Everytime I seem to open a newspaper I find out about some new security failure. Not even Duluth is able to escape the dangers of security holes. This is the most basic truth about systems, and it’s one the keeps even John ‘Stonewall’ Technology up at night: every system is breakable.

But here is where your security knowledge can help change the process it takes to get there. In a way, we’re chasing the time complexity of failure. Not optimizing, but minimizing. What’s the best lower bound we can come up with for system intrusion? How does your security match up? You can be Francois Frenchman during World War II, or you can be Davy Crockett at the Alamo. (forgive the obnoxious joke on the French)

The secret, in many cases, is the way you keep your keys. Just like crawling around a video game, there are different keys that a hacker can pick up to get access to your system. You probably know all of the main ways to pick them up: wireless captures, packet sniffing, saved forms on your machine, phishing and things of the like. But the key is, if a section of your daily work is breechable, don’t use it for anything important. Haven’t you noticed that super villains always get that wrong? And look what happens to them!

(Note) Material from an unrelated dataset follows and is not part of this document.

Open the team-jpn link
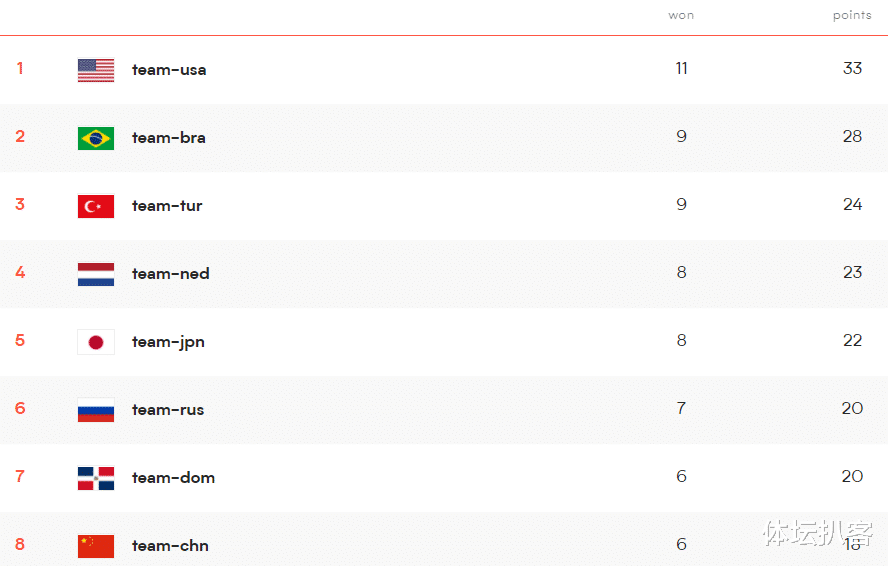This screenshot has height=566, width=888. (x=168, y=342)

Example: I use a handy extension called Bookmark Synchronizer for Firefox to synchronize my research at work and at home (in addition to Google Notebook). This tool uses plaintext FTP from my computer to upload and download the XML bookmark definitions to a web server. So if someone sniffed my connection, they could get my password. But by creating a separate account for this task, I give access only to this folder. And since the folder isn’t accessible by any other public means, it prevents unfriendlies from executing any uploaded scripts or commands that would give them access to the machine.

The same thing with MySQL account permissions. Let’s say that one day you write a quick php interface to a table but slip up and miss a SQL injection hole. Well, depending on the account information that you’re using then someone either has the ability to bring the database to it’s knees or sting its ankle. If you don’t need a program to have insert/update ability don’t give it to the program. And give yourself at least 9 months of consideration time before you give a frontend application the ability to alter table structure (slight exaggeration, maybe).

So you understand the concept of keys, right? Trivial FTP or web based keys are basic door keys. Master keys are the keys that give someone access to the same terminal that you get to say every day. And the boss key? Well that’s the key to financial accounts, private keys, or anything else that will let someone OFFICIALLY act as you on a network.

My advice, don’t let anyone get your stuff…ever. But if something breaks and they wind up with a key, you better hope that they’re going to wind up with a key to a chest with a few rupees in it and not a key to the third level where you keep the only weapon that can possibly defeat you. Just please don’t tell me that you were also going to put the key to your tower on that same level…please.